* Istruzioni dell'esercizio
Riporta in una tabella Markdown le righe delle voci che vanno dall'inizio fino a quella contenente "pyautogui.click(x=674, y=347)", entrambe incluse, con le colonne Numero e Riga e senza le righe vuote.

══════════

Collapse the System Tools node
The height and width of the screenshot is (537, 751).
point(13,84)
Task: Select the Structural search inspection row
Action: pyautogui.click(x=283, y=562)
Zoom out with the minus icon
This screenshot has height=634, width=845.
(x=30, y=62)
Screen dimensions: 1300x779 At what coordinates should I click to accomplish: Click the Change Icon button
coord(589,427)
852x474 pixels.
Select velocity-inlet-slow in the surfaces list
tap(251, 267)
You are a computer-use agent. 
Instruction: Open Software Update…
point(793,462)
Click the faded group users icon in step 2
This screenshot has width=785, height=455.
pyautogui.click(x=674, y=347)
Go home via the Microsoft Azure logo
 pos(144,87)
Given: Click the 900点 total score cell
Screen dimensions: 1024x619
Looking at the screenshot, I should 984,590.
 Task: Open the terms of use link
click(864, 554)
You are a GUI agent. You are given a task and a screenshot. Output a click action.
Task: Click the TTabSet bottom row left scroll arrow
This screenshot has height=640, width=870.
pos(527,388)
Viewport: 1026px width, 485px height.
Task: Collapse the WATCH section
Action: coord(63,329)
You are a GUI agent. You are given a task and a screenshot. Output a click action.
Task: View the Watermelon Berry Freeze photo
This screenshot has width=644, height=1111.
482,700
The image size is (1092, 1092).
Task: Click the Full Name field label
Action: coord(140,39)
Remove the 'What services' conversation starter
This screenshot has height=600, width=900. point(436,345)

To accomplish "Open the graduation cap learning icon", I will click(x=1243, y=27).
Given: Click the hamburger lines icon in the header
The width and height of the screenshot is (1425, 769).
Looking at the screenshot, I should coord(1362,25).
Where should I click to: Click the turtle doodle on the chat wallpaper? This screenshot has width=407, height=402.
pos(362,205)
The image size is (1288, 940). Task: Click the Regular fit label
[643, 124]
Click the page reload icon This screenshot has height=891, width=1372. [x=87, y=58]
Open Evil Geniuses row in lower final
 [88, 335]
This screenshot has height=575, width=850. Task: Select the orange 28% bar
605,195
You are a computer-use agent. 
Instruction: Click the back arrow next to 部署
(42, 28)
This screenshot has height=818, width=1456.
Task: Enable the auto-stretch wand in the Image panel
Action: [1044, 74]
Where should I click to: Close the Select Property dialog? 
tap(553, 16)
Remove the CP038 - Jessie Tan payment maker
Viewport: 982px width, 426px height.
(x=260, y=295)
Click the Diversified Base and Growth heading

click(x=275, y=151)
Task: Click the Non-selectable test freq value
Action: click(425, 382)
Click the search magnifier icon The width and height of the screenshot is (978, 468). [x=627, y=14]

══════════

* Soluzione dell'esercizio
| Numero | Riga |
|---|---|
| 1 | Collapse the System Tools node |
| 2 | The height and width of the screenshot is (537, 751). |
| 3 | point(13,84) |
| 4 | Task: Select the Structural search inspection row |
| 5 | Action: pyautogui.click(x=283, y=562) |
| 6 | Zoom out with the minus icon |
| 7 | This screenshot has height=634, width=845. |
| 8 | (x=30, y=62) |
| 9 | Screen dimensions: 1300x779 At what coordinates should I click to accomplish: Click the Change Icon button |
| 10 | coord(589,427) |
| 11 | 852x474 pixels. |
| 12 | Select velocity-inlet-slow in the surfaces list |
| 13 | tap(251, 267) |
| 14 | You are a computer-use agent.  |
| 15 | Instruction: Open Software Update… |
| 16 | point(793,462) |
| 17 | Click the faded group users icon in step 2 |
| 18 | This screenshot has width=785, height=455. |
| 19 | pyautogui.click(x=674, y=347) |